In the early years after the Mount Carmel-Kulpmont jointure in 1964, the building, which was formerly Kulpmont's junior-senior high school, housed Mount Carmel Area's seventh- and eighth-graders. After an extensive renovation project during the superintendency of Kulpmont native Joseph B. Warner, the school had a new lease on life as the Kulpmont Elementary School, but then, two decades later, the district's two elementary schools consolidated into the new building. For the first time ever, there were no students walking through the halls of the Kulpmont school. Borough officials and residents alike were concerned, and a committee was formed to investigate long-term prospects for the building.
In early 1997, contacts between Belfanti's office and Wilkes University leaders about an unrelated matter led to a wider discussion about the 107th Legislative District's economic development needs. Belfanti's observation that the lack of a full-time higher educational facility in Northumberland County was a major disadvantage for the area struck a chord at Wilkes. Belfanti promoted utilization of the Kulpmont school as an ideal site for higher education because of the building's excellent condition, its central location in the Shamokin-Mount Carmel area and its proximity to Route 61.
Before even seriously considering an educational initiative in Northumberland County, Wilkes officials wanted assurances that the venture would have universal community support and would not spark a public controversy. They didn't want politics rearing its ugly head.
Belfanti wisely gave Little an active role in the process. She attended confidential discussions in Wilkes-Barre and in Kulpmont, all the while assuring university representatives that the Kulpmont community and surrounding area would welcome Wilkes with open arms.
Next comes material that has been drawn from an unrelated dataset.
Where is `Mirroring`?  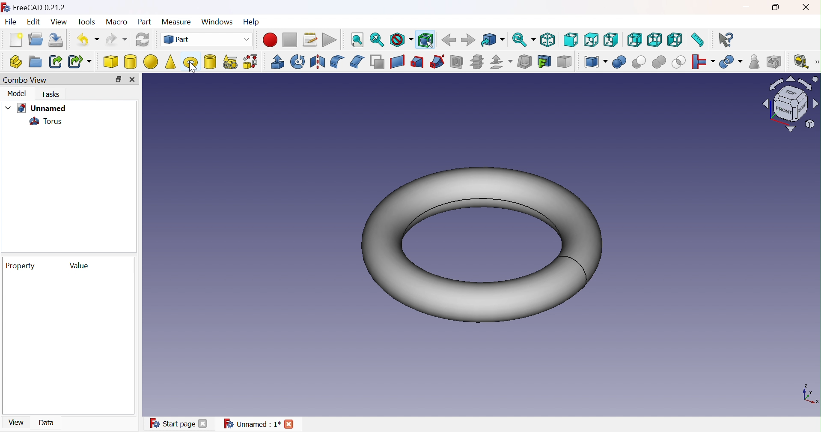 Mirroring is located at coordinates (317, 61).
Wilkes officials toured the Kulpmont school, and were impressed with what they saw. They also toured the nearby St. Casimir's Church, vacant since the 1995 church mergers, and the church rectory, and the idea was advanced that the school, church and rectory could be developed as a mini-campus.
The Wilkes Education and Technical Training Center that was envisioned when Wilkes officials came to the area to make their announcement in July 1997 would have housed full-time freshmen and hosted other workforce development programs. That proposal, which would have involved a major community partnership and a $2 million fund-raising effort, never came to fruition.
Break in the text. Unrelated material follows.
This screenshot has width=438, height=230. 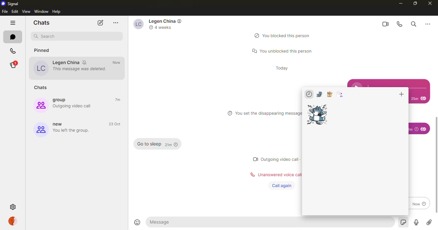 I want to click on Legen china profile, so click(x=40, y=68).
But it did set the stage for highly successful programs at the former school (now Roosevelt Court), including the Luzerne County Community College nursing program, L.I.F.E. Geisinger and renovation of part of the building into senior citizen apartments. The unlikeliest partnership of all between one staunch Republican and one staunch Democrat - in a town where people take politics seriously - succeeded in forever making the future of the Kulpmont school an issue that transcended politics.
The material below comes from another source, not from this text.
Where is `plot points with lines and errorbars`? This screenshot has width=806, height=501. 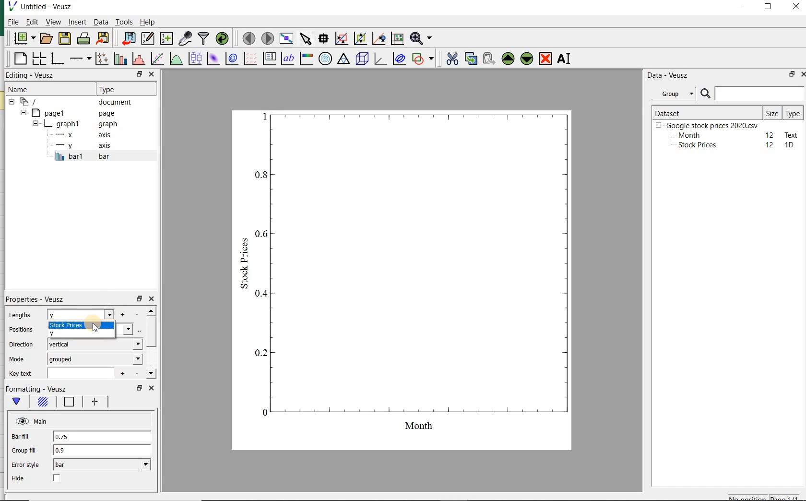
plot points with lines and errorbars is located at coordinates (100, 60).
At the Wilkes public announcement in July 1997, Belfanti enthusiastically praised Little for her support and cooperation. That support was steadfast throughout; she never betrayed confidential information, and her continued commitment no doubt went a long way to keeping Wilkes officials interested.
In a letter to the editor less than two years ago, Little, scarcely mentioning her own involvement, justly praised Belfanti, Goretski and county housing authority chairman Ed Christiano for their long-time efforts for utilization of the school. She was delighted, in her last years, to be living at Roosevelt Court because it brought back fond memories everyday of her happy high school years.
Being where she loved was a fitting reward for this Kulpmont statesman.